Kürzungen im Verteidigungshaushalt und die Struktur-Debatte um die Bundeswehr ermöglichten den Unionsparteien ihre politische Profilierung. Allerdings wurde der Union vorgeworfen, in ihrer Regierungszeit dieses Thema vernachlässigt zu haben.

Einleitung

Im Verlauf der neunziger Jahre hat sich die Rolle der Bundeswehr grundlegend gewandelt. In kleinen und wohlerwogenen Schritten gelang es der Bundesregierung und insbesondere Verteidigungsminister Volker Rühe, sowohl innerhalb der Streitkräfte als auch in der Öffentlichkeit Verständnis für militärische Einsätze jenseits der Landesverteidigung und außerhalb des Bündnisgebietes zu schaffen.

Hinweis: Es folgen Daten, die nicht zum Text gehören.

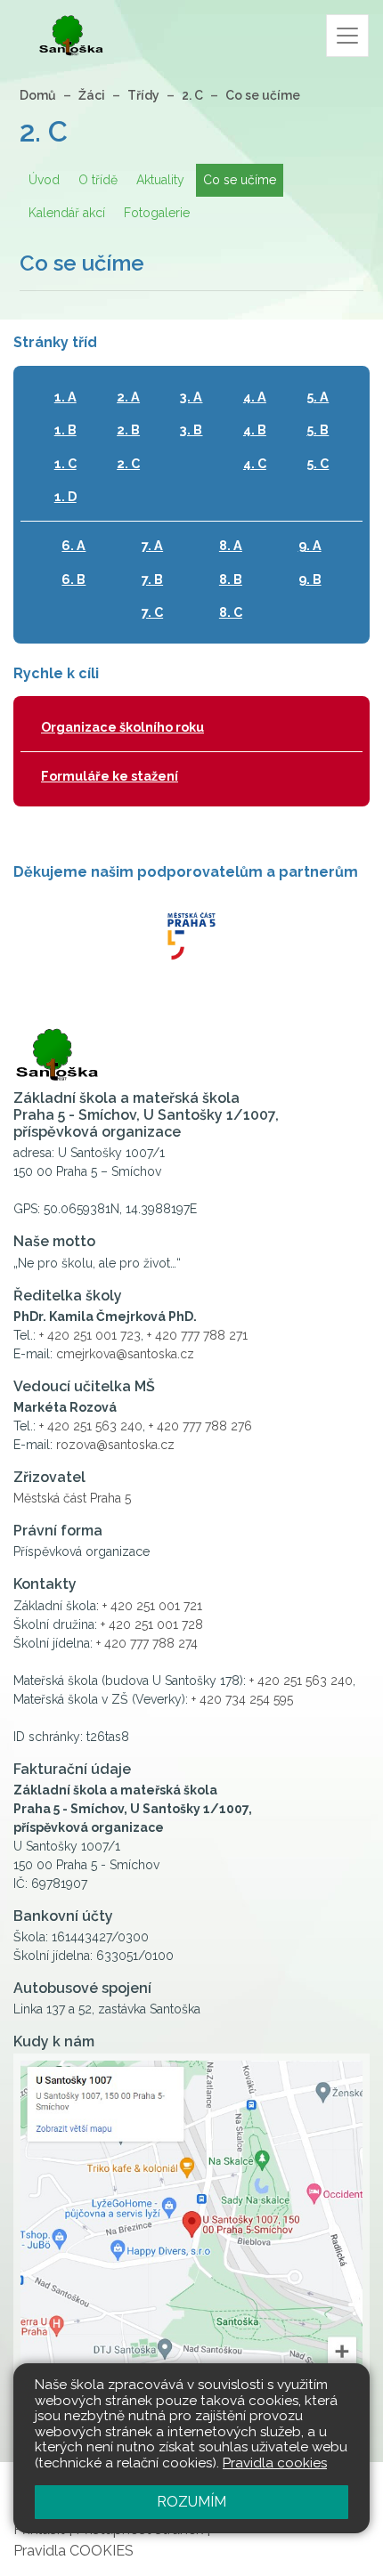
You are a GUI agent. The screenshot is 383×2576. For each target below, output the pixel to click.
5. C (317, 463)
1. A (65, 396)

Gleichzeitig wurde aber eine grundsätzliche Debatte über die Konsequenzen dieses Wandels etwa für die Struktur der Streitkräfte und ihr Selbstverständnis oder für die Zukunft der Wehrpflicht vermieden.

Mit dem Regierungswechsel im Herbst 1998 gewann die Frage nach den künftigen Aufgaben der Bundeswehr eine neue Dynamik. Zunächst ließ Verteidigungsminister Scharping nach seiner Amtsübernahme einen offeneren Führungsstil erkennen und erlaubte damit ein freimütigeres Meinungsklima in den Streitkräften, das von breiten Teilen der Bundeswehr als überaus positiv empfunden wurde. Geradezu als Ausweis für diese neue Diskussionsbereitschaft berief der Minister eine unabhängige und überparteiliche "Kommission zur gemeinsamen Sicherheit und zur Zukunft der Bundeswehr", die sich der Frage der künftigen Ausgestaltung der Bundeswehr umfassend widmen sollte.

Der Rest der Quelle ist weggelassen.